> **Task prompt**
Put the lines of the records below into a numbered list, leaving out blank lines. Start with the line that contains "Click the ₹599 per ticket price" and end with the line that contains "The image size is (1327, 634).".

** start Supplied records **

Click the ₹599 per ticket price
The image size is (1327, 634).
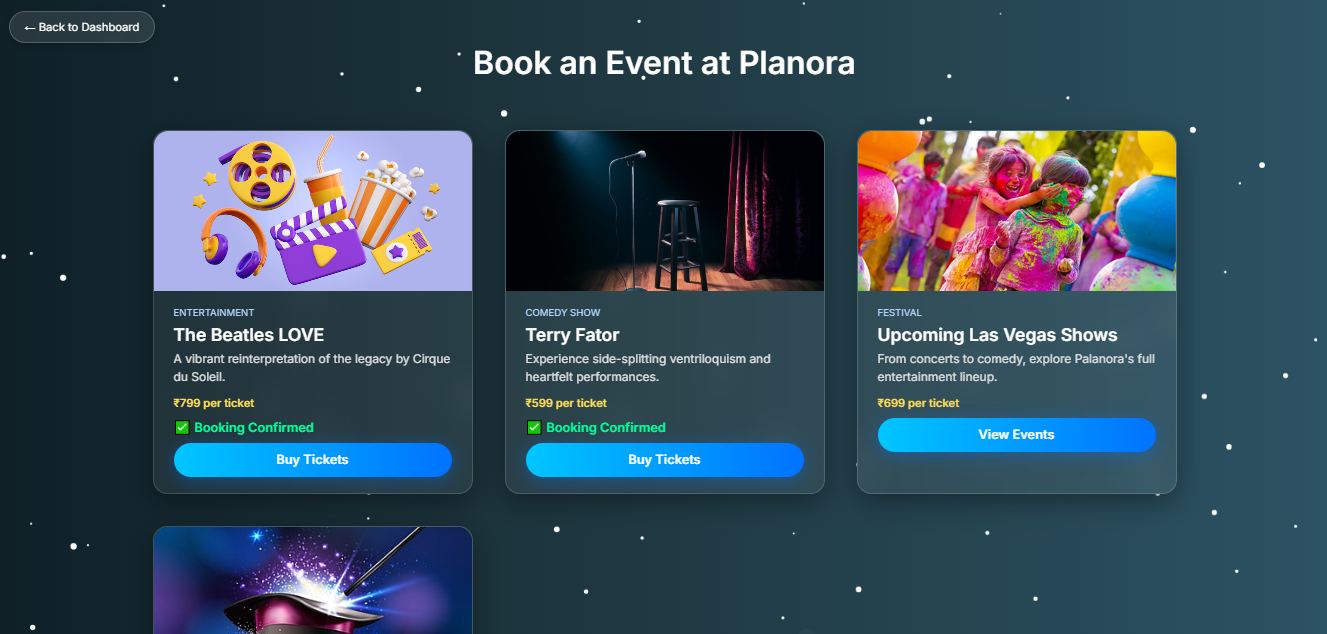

** end Supplied records **
** start Supplied records **

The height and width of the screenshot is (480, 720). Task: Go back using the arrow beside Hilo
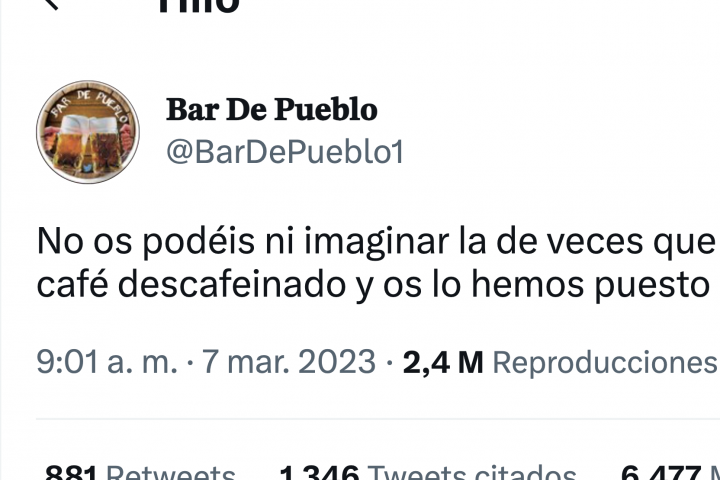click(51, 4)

** end Supplied records **
** start Supplied records **

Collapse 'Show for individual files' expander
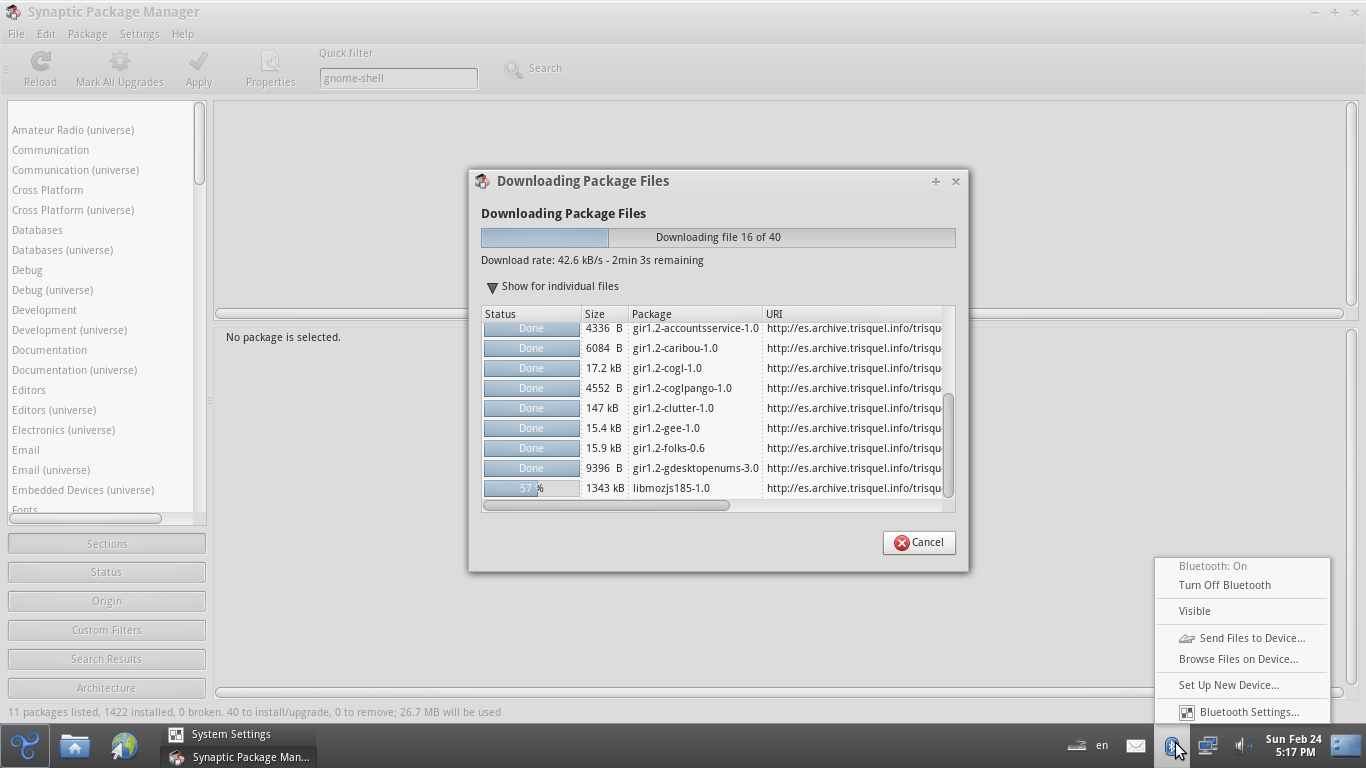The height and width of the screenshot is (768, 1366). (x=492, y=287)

** end Supplied records **

> **Final result**
1. Click the ₹599 per ticket price
2. The image size is (1327, 634).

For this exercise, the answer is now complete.